- Written problem
Please copy the following lines word for word, without changing a single character.
━━━ Input for this task ━━━
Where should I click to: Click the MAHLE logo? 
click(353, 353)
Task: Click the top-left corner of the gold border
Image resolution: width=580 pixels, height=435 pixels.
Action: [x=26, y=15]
━━━
- Answer in full
Where should I click to: Click the MAHLE logo? 
click(353, 353)
Task: Click the top-left corner of the gold border
Image resolution: width=580 pixels, height=435 pixels.
Action: [x=26, y=15]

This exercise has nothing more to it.